Capturing VHS to PC - Nasty flickering

Discussion in 'Amateur Video Production' started by madhobbit, Oct 22, 2005.

  1. madhobbit

    madhobbit Guest

    Hi all,

    As my first foray into desktop video, I'm trying to copy old home
    movies from VHS to my PC, with the end goal of burning them to DVD.
    I've got a TV Tuner/capture card, so I took my VCR, hooked it into the
    capture card, put in a tape, and lo and behold, everything worked
    (after a little fiddling, anyway).

    So I started playing the tape and recording it as an MPEG. Everything
    worked fine for about the first hour. But then, the signal went wonky,
    for lack of a better term. Basically, the signal started to cut in and
    out...I'd get a few frames of video, and then a few frames that were
    just blue (which is what my capture card/software displays when it's
    got no signal). This happens about 2-4 times per second, over a large
    section of the tape (possibly the entire thing from then on).

    I installed the latest drivers for my capture card...same thing, except
    now the bad frames are white, not blue (which is somewhat less visually
    distracting, but the problem's no closer to gone). During these
    sections of the tape, the "good" frames are often a little distorted,
    with portions of the screen near the top and bottom shifted
    horizontally.

    I'd be willing to mark this up to a bad tape (it's a cheap VHS tape,
    that had be recorded on several times, from 1991) except that it plays
    back fine when the VCR is hooked up to a TV. I've tried two VCRs (an
    older Zenith and a newer Sony), with both coaxial and composite output
    (neither of them have S-Video outputs) - the results are identical.

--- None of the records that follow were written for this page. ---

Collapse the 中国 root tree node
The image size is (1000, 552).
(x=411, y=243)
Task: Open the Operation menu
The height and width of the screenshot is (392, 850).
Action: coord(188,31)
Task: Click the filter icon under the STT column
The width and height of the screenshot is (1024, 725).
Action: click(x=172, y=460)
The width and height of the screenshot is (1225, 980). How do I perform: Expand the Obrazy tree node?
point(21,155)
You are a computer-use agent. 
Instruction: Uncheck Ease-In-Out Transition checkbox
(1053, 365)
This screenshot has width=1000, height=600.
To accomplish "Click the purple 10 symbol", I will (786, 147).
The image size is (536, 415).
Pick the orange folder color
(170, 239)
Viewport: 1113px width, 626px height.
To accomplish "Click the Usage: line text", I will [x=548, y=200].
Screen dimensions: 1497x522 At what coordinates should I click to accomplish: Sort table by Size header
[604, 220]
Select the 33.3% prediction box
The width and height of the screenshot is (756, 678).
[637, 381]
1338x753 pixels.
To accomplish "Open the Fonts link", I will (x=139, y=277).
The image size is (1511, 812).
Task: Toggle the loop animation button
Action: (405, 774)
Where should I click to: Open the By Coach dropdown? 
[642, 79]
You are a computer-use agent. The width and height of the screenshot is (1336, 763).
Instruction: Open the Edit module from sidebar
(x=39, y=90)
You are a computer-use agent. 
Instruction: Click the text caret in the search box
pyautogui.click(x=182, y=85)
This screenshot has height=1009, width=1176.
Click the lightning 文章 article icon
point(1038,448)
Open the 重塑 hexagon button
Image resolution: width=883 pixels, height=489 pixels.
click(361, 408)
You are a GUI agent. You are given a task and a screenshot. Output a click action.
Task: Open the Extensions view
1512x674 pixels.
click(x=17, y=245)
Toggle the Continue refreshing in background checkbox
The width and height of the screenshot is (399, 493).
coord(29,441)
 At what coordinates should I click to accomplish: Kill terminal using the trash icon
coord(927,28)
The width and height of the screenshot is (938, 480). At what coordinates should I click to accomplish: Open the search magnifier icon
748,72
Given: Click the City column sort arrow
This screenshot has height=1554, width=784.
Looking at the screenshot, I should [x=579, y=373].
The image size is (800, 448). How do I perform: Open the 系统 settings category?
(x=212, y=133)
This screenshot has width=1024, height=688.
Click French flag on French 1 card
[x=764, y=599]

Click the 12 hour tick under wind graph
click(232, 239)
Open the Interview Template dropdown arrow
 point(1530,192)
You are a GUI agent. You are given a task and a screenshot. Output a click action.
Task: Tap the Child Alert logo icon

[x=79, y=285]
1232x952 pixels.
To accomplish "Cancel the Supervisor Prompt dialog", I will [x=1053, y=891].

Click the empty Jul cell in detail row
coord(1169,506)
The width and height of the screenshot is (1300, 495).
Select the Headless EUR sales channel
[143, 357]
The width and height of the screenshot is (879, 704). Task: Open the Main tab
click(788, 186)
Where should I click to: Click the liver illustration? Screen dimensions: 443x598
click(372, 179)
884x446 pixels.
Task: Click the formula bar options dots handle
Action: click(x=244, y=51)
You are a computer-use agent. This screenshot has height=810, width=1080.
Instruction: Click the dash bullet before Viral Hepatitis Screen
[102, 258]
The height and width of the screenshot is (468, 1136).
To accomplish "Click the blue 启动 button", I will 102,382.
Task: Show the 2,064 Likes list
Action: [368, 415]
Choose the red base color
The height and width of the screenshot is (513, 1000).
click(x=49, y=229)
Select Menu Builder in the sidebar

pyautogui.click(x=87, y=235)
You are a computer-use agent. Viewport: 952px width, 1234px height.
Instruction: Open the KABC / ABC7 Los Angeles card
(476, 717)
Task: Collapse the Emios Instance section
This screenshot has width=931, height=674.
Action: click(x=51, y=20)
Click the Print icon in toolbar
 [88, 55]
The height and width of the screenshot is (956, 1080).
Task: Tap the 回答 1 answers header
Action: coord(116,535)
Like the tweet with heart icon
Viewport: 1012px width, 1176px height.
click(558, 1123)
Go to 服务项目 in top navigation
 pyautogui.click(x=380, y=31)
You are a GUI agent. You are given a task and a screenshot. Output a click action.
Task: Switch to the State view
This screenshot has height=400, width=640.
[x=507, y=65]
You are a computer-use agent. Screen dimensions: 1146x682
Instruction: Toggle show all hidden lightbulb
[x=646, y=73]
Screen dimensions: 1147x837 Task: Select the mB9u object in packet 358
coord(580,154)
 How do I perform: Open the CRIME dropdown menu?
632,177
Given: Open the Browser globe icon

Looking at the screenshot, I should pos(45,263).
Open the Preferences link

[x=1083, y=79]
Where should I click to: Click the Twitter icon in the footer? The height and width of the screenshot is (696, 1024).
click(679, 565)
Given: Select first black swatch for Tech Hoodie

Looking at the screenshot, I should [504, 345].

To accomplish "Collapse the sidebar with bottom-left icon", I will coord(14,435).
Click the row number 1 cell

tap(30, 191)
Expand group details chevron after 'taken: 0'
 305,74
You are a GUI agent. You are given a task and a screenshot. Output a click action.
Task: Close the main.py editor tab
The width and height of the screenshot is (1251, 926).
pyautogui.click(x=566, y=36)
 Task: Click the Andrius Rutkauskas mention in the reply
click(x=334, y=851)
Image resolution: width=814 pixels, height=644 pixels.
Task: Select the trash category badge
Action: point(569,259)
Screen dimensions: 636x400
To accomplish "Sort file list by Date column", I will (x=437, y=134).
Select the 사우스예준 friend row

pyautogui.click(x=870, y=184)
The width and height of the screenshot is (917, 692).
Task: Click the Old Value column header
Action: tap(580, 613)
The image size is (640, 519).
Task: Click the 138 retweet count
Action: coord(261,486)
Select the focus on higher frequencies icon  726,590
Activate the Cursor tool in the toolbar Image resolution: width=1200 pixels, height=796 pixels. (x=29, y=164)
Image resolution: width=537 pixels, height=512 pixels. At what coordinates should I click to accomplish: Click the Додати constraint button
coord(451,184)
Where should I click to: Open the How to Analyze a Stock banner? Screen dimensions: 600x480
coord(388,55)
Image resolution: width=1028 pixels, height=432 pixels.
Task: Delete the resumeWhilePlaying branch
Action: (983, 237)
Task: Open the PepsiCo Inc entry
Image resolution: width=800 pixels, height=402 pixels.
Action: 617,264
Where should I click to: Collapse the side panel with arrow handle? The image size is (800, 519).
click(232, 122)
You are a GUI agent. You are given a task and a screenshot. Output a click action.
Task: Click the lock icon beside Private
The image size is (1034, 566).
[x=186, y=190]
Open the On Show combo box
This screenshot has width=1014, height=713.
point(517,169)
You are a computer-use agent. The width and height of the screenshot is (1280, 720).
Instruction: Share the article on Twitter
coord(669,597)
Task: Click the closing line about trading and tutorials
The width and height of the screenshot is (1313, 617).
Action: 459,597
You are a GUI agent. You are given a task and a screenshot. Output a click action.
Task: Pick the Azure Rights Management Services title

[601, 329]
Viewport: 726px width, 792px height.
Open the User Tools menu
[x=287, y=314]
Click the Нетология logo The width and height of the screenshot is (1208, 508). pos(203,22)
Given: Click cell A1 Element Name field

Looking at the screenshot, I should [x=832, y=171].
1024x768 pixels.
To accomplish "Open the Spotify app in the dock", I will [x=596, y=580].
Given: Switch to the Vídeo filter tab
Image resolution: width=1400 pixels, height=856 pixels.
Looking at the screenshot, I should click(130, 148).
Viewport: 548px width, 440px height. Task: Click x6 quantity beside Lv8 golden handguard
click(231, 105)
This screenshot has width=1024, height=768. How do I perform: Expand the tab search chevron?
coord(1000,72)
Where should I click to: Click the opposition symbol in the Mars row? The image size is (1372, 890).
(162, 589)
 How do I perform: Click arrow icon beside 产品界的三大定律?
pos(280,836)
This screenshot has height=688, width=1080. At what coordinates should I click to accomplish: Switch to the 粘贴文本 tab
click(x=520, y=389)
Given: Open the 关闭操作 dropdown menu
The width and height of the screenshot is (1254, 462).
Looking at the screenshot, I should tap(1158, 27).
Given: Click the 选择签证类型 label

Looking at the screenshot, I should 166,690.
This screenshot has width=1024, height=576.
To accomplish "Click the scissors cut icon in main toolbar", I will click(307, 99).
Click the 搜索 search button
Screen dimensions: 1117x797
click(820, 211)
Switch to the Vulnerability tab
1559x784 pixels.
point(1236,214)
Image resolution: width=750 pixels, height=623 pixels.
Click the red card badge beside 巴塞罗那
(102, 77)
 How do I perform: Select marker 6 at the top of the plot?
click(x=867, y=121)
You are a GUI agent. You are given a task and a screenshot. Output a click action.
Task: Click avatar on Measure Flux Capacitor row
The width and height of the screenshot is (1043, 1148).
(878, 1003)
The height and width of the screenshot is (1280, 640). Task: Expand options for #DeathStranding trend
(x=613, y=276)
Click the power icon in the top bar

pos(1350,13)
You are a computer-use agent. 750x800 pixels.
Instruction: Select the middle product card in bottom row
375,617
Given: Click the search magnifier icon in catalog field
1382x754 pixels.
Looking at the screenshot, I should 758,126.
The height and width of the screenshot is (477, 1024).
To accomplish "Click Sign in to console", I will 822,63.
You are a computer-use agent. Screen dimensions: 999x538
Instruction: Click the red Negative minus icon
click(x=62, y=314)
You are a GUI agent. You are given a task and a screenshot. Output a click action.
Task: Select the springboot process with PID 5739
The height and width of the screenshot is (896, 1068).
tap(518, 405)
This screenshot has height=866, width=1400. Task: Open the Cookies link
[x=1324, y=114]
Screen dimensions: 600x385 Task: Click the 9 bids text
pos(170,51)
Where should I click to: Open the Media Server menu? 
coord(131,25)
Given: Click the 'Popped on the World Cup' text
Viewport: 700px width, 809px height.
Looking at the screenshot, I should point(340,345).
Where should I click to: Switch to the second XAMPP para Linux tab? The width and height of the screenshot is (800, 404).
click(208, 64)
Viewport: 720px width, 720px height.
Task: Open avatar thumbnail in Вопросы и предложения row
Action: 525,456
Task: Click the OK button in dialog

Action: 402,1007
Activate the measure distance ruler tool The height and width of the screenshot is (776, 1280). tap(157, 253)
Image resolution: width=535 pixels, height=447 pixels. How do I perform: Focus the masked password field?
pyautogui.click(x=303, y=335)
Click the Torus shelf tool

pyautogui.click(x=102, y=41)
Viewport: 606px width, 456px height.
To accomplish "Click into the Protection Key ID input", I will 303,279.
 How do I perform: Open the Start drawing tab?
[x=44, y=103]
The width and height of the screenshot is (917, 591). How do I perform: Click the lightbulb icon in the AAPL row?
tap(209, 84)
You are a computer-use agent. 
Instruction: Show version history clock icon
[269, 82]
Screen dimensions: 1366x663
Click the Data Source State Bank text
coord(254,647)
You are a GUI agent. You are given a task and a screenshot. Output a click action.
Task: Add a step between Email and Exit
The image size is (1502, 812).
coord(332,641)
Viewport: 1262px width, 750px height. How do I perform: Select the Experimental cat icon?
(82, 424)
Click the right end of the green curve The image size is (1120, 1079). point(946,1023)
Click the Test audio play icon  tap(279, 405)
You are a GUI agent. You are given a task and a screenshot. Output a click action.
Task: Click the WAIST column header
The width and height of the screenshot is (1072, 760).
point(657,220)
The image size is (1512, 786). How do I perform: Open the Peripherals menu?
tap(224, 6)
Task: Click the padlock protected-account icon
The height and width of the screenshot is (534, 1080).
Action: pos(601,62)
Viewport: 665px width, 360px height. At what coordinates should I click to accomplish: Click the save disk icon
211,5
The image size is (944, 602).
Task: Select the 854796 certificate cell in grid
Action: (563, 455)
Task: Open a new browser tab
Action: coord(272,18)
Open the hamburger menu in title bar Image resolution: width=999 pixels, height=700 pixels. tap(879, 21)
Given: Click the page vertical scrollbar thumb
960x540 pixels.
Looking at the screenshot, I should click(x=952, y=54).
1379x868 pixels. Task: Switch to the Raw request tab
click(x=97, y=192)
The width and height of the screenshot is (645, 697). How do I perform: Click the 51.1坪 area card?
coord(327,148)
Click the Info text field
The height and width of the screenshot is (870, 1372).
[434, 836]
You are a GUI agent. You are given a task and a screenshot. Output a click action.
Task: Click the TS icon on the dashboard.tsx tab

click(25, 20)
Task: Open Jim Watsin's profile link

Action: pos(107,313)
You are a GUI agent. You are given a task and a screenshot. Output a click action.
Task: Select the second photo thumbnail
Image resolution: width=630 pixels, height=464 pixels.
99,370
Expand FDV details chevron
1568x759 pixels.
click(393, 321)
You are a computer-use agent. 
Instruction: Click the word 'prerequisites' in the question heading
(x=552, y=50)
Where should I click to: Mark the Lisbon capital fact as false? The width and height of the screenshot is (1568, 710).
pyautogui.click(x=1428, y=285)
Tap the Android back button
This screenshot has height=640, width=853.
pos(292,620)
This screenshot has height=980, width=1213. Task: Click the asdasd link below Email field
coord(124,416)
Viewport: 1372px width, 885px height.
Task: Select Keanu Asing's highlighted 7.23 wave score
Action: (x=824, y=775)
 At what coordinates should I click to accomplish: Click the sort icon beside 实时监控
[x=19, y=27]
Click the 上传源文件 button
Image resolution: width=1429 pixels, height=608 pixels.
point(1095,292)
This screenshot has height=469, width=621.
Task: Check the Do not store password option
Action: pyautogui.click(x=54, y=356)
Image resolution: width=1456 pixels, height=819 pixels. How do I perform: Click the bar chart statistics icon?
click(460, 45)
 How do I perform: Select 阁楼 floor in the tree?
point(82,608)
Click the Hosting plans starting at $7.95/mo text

    My capture card is an MSI [email protected] Master 8606, which is apparantly
    based on a Conexant 2388x. I've tried the software that comes with the
    card (Intervideo MSIPVS, and Intervideo WinDVD Creator) as well as
    VirtualDub. Results are consistent - regardless of the software,
    settings, VCR, or cabling, I see exactly the same problem, which leads
    me to believe that there's something about the tape that my TV can deal
    with and my capture card can't.

    The only info I've managed to find online either implies that
    everything should Just Work Perfectly, or that I need various $500+
    widgets to clean up the video signal before it gets to my computer.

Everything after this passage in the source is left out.